▶ Work to complete: Pictures stay out of the copy. Retype exactly the lines below from the one with "Instruction: Open Rubrik" through the one with "248x227 pixels.".

Data records
**********
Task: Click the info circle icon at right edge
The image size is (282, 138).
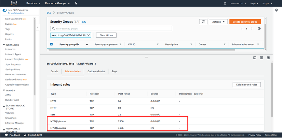Action: [277, 10]
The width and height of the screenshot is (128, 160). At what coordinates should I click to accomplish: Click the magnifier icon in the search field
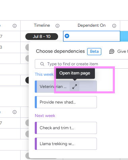click(42, 64)

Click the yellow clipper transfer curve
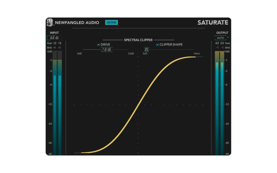click(139, 104)
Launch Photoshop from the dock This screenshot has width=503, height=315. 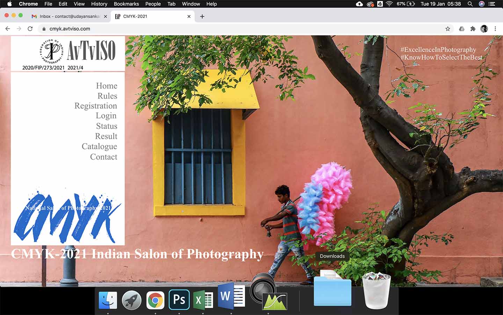point(179,300)
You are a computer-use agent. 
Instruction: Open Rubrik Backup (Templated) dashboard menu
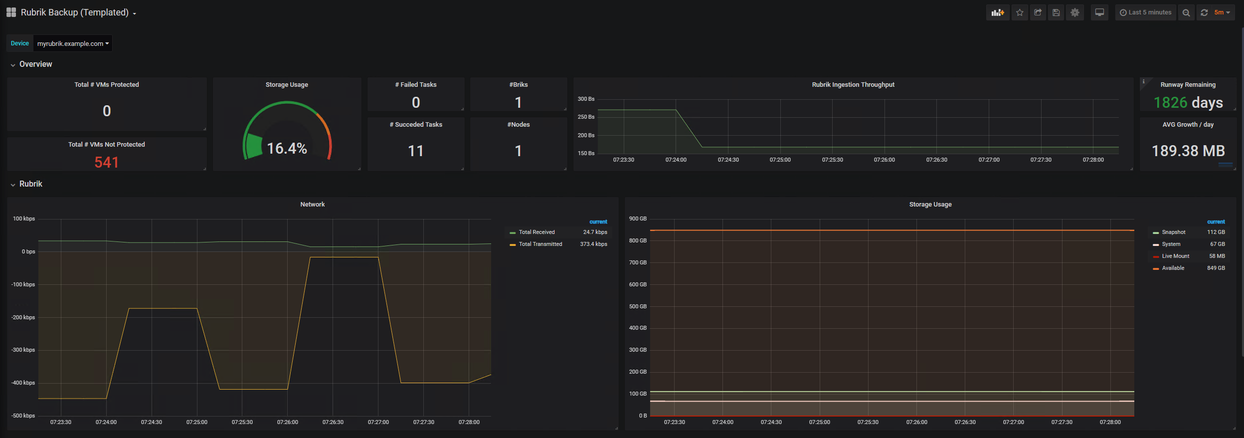click(x=78, y=12)
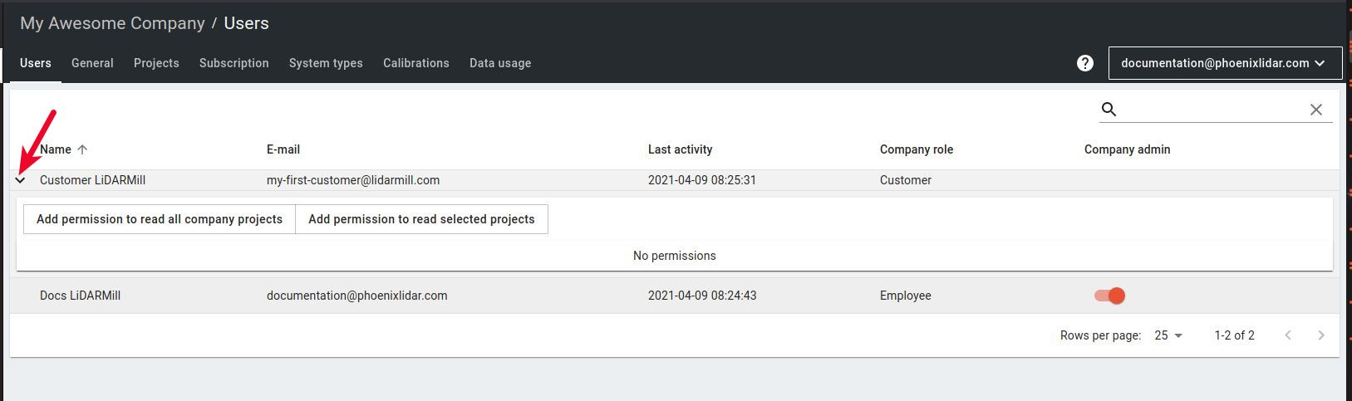Collapse the Customer LiDARMill row

(x=21, y=180)
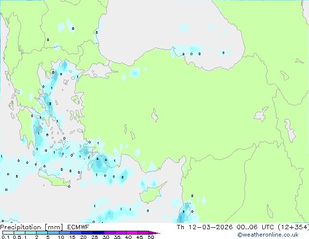Click the 50 legend value label
This screenshot has height=239, width=309.
coord(151,238)
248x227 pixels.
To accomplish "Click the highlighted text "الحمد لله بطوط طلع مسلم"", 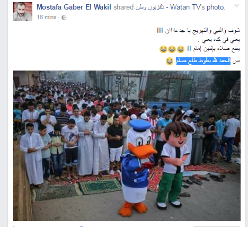I will click(x=203, y=61).
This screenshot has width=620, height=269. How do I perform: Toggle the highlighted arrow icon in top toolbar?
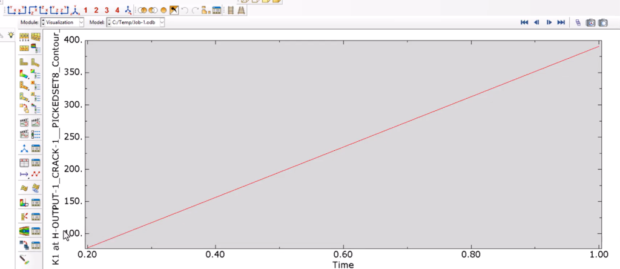[x=174, y=10]
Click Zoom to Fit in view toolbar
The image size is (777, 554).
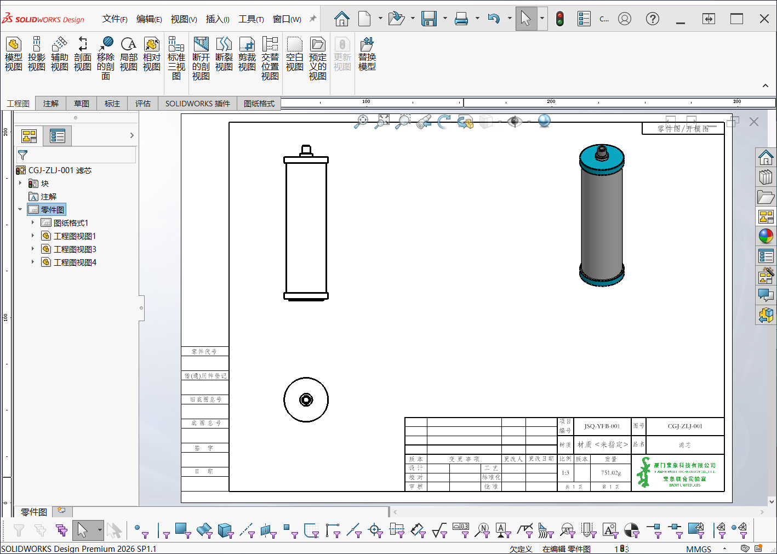point(361,121)
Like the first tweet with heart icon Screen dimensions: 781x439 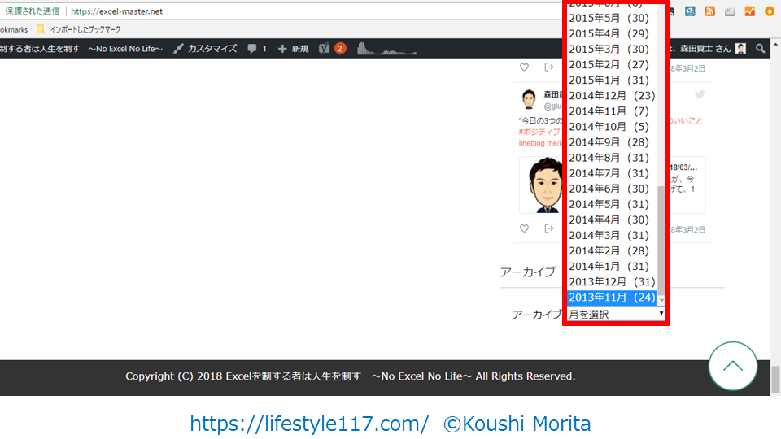tap(524, 67)
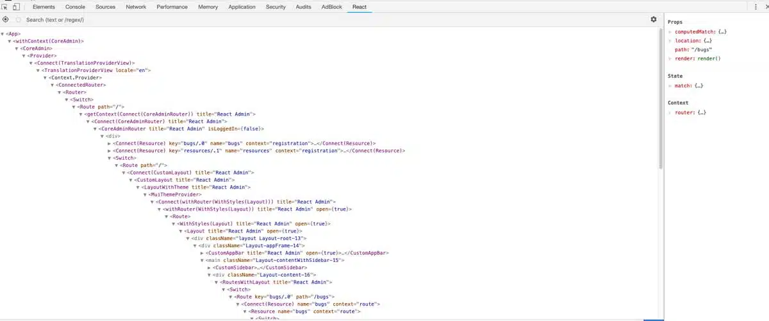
**********
▶ Task solution:
Instruction: Open Rubrik Backup (Templated) dashboard menu
click(x=78, y=12)
Collapse the Customer LiDARMill row

(x=21, y=180)
Click the 50 legend value label
This screenshot has height=239, width=309.
coord(151,238)
248x227 pixels.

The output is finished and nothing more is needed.